_Data extracts_.
################
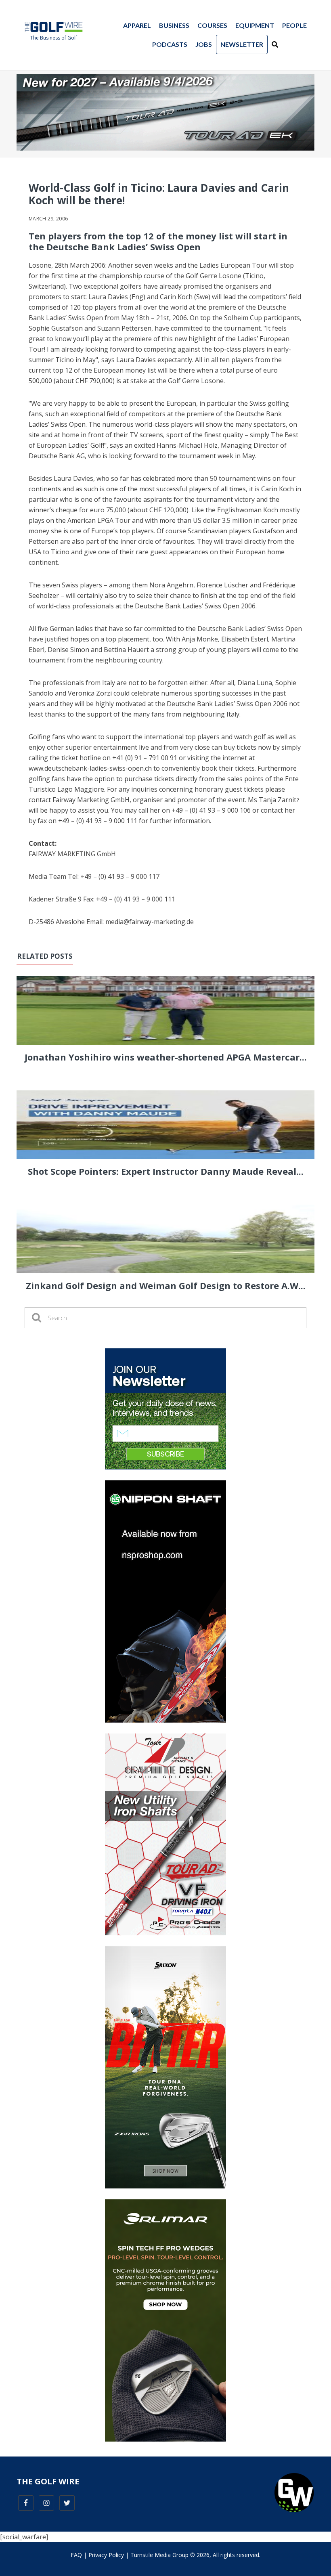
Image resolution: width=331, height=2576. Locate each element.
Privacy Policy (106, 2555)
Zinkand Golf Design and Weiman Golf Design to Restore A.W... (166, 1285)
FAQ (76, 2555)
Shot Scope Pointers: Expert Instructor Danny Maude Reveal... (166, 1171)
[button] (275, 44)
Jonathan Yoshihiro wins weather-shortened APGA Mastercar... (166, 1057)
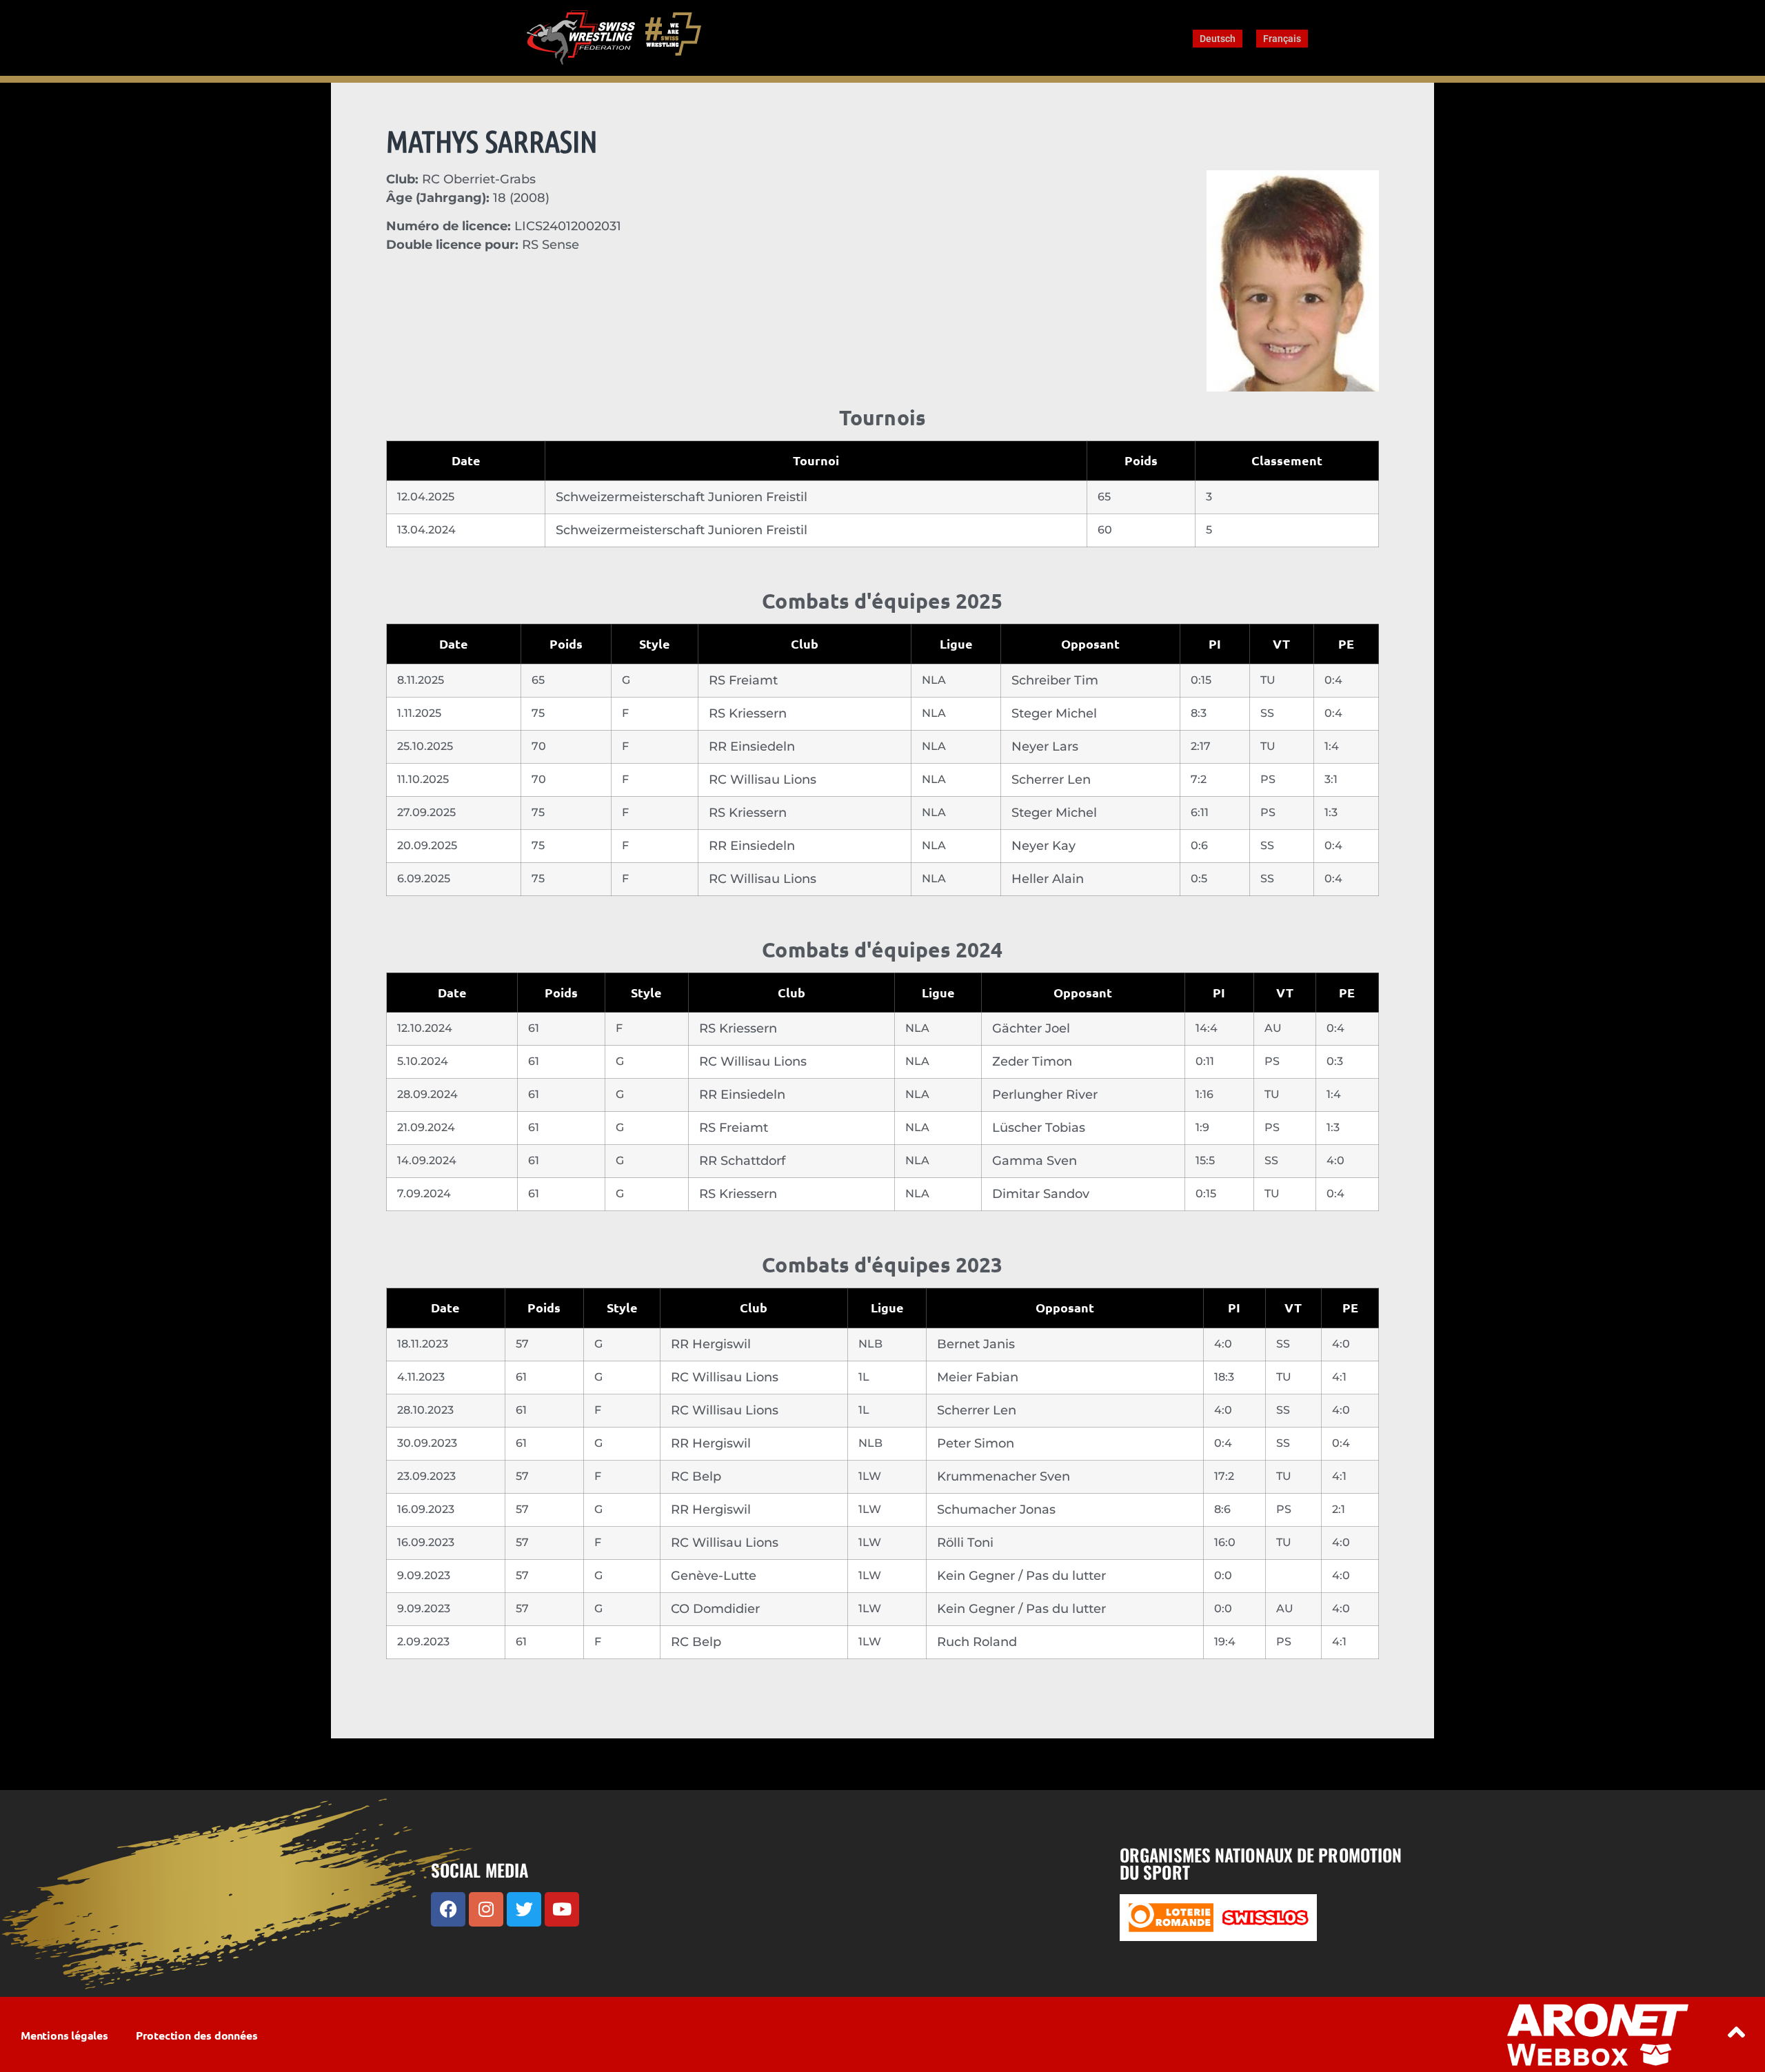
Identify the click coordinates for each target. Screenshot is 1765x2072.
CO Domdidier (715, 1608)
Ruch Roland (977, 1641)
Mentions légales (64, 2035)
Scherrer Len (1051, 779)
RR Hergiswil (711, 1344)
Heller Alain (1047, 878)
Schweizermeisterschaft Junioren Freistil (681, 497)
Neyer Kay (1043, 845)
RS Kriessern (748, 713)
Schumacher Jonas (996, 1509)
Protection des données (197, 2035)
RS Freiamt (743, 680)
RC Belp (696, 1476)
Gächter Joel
################
_Exercise details_. Filter the material above down to the lines that hold the word "each".

_Output for this task_.
Image resolution: width=331, height=2576. Locate each element.
Identify the click coordinates for each target. Screenshot is 1765x2072.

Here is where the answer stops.